Alan Cooper and Tripod (1985–1988)

While Microsoft was iterating its DOS BASIC compilers through the late eighties, a California developer named Alan Cooper was doing something none of them were: building a way to draw a Windows program instead of typing it.

The architect who became a developer

Cooper had originally trained as an architect before moving to software, and the framing stuck. He talks about software the way an architect talks about buildings — as a designed thing serving a human purpose, not as a stack of features. By the early eighties he was working as a developer in California, a self-employed consultant on the small-systems end of the industry. The work that mattered most for what came next was on SuperProject, a project-management tool that shipped in 1983 — Cooper was the original developer of an early version, sold the rights, and watched it become a Computer Associates product. That sale gave him capital and time. He used both to build his own thing.
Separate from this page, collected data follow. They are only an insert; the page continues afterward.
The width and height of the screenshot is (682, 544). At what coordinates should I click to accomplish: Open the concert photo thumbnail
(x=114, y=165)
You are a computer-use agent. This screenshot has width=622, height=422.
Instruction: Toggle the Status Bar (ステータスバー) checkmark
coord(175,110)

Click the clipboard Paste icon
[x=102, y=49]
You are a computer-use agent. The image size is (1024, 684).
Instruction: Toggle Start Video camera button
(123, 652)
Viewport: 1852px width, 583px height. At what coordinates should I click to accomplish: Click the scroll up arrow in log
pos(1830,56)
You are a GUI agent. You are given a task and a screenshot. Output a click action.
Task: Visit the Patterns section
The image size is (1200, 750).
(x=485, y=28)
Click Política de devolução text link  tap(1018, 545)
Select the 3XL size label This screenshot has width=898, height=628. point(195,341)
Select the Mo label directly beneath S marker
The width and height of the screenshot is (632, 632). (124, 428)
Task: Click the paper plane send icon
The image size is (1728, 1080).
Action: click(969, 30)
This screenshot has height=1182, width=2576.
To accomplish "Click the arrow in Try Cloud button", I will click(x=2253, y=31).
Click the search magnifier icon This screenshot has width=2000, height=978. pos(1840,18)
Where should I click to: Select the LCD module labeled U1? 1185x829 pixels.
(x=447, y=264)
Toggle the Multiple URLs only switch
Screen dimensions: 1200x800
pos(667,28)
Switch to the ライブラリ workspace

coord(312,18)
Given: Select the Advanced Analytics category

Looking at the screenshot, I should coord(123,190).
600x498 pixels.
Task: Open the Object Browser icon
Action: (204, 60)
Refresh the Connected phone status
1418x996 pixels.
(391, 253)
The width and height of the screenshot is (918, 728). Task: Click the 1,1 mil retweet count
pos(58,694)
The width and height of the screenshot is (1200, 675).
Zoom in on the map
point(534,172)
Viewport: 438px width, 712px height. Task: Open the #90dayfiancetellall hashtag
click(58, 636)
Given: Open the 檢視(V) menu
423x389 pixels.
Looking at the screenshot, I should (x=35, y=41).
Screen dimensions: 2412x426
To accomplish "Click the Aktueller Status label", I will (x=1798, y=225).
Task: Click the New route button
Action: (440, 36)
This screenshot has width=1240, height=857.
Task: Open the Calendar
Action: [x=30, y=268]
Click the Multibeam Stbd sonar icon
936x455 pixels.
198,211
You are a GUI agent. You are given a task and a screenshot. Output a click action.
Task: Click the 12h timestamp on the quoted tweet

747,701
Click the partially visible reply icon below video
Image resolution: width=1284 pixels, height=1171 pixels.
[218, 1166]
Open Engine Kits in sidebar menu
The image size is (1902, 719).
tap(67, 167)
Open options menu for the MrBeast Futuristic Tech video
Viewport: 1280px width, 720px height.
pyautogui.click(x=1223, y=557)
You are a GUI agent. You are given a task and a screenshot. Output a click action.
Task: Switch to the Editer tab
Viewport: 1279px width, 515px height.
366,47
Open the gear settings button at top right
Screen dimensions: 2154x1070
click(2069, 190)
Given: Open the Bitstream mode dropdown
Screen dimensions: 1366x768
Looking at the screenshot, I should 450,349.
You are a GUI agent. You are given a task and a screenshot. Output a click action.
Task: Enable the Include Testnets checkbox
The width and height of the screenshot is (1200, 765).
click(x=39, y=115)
After Microsoft shipped Windows, Cooper started a project he called Tripod. His own framing for it was specific and worth quoting: not a programming language, not an application, but a "shell construction set" — a tool to build the shell you wanted. The shell was the killer concept; the form designer was how you built it.

That word — shell — does not carry the same load in 2026 that it did in 1988, so it's worth pinning down. In late-eighties Windows, the shell was the program a user ran on top of Windows to get to everything else. Windows 1.x and 2.x shipped with MS-DOS Executive as the default shell — a file-list-and-menu thing that nobody loved. Replacing it was a live commercial proposition: Norton Desktop, hDC NewWave, and Wintools all later shipped as Windows-shell replacements on the same premise. Cooper's bet was that end users would build their own shells if you gave them a tool that did not require a C compiler.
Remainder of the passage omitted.